The Company paid Paulson Investment Company, LLC ("Paulson") (the "Placement Agent") (i) a cash fee equal to 7% (or 3.5% for any investor that is a director, insider or affiliate of the Company) of the aggregate purchase price for the Units sold in the Offering (and excluding the Units issued to Dr. Huh in respect to the Note Termination) and (ii) 3% of the total number of ADS issued in the Offering, including any of the ADSs issuable upon exercise of the Pre-Funded Warrants (and excluding the ADSs issued to Dr. Huh in respect to the Note Termination).
Pursuant to the Purchase Agreement, the Company has agreed to prepare and file a registration statement on Form S-3 with the Securities and Exchange Commission no later sixty days following the closing of the Offering to register the resale of the Shares (including ADSs issuable upon exercise of the Warrants) purchased pursuant to the Purchase Agreement.
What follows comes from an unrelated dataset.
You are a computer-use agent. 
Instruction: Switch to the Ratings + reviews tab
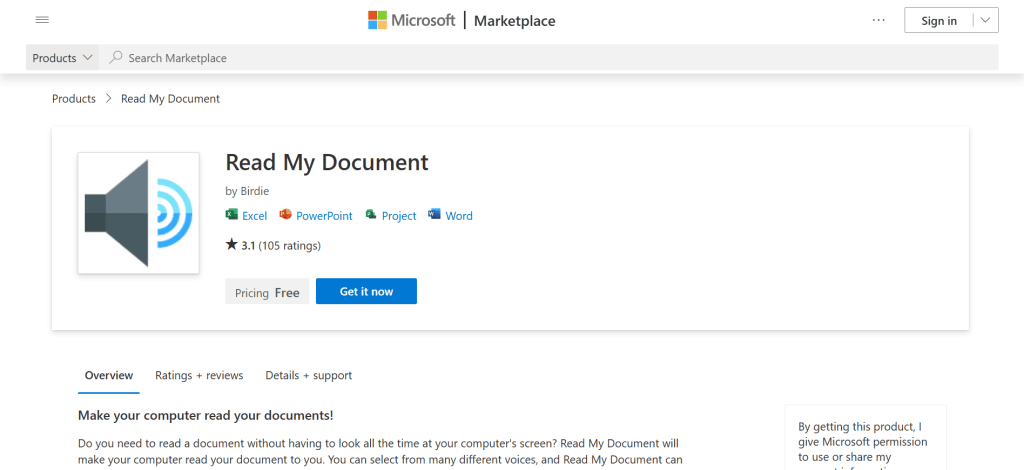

The Purchase Agreement also contains representations, warranties, indemnification and other provisions customary for transactions of this nature. The Offering is expected to close on March 5, 2025, subject to the satisfaction of customary closing conditions.
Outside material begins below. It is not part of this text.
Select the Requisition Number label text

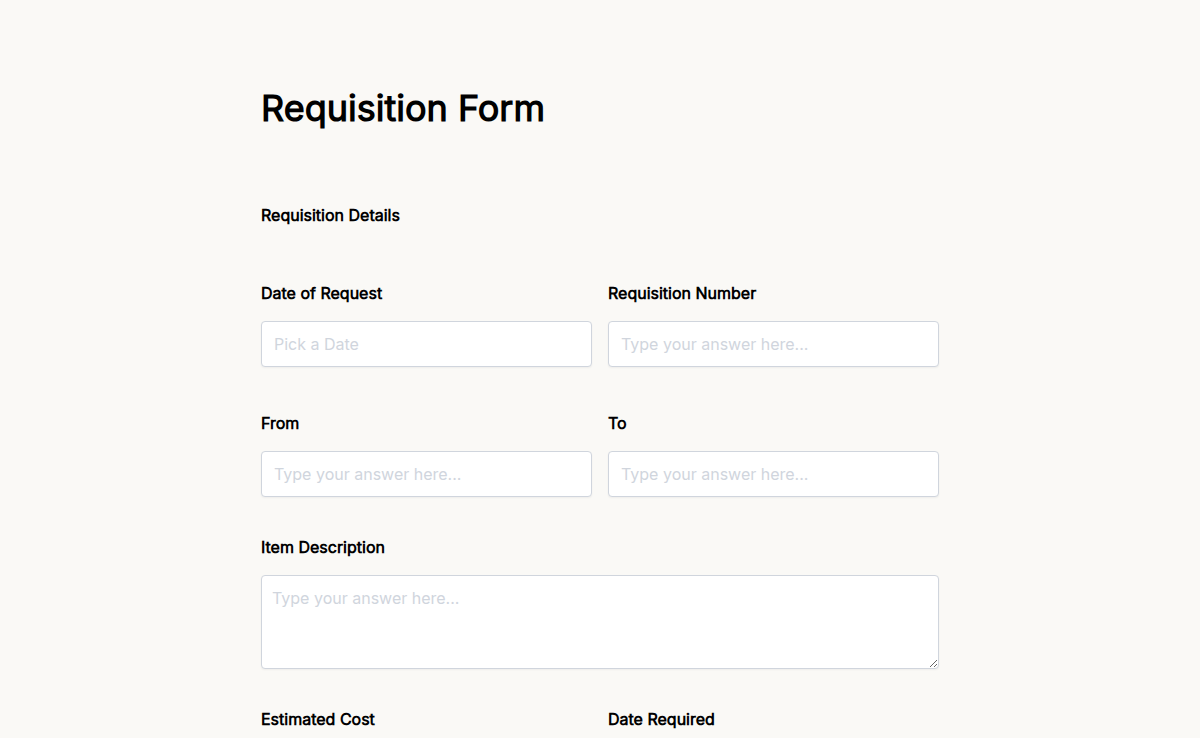click(x=681, y=293)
The securities to be issued to the purchasers under the Purchase Agreement were offered in reliance on an exemption from registration provided by Section 4(a)(2) of the Securities Act of 1933, as amended (the "Securities Act") and Rule 506 of Regulation D promulgated thereunder. The Company relied on this exemption from registration based in part on representations made by the purchasers, including that each purchaser is an "accredited investor", as defined in Rule 501(a) promulgated under the Securities Act.
The offer and sale of the securities pursuant to the Purchase Agreement have not been registered under the Securities Act or any state securities laws. The securities may not be offered or sold in the United States absent registration or an applicable exemption from registration requirements. Neither this Current Report on Form 8-K, nor the exhibits attached hereto, is an offer to sell or the solicitation of an offer to buy the securities described herein or therein.
The foregoing summary of the terms of the Warrants and the Purchase Agreement is subject to, and qualified in its entirety by, the full text of such agreements, which are filed as Exhibits 4.1, 4.2, 4.3 and 10.1, respectively, to this Current Report on Form 8-K and are incorporated by reference herein.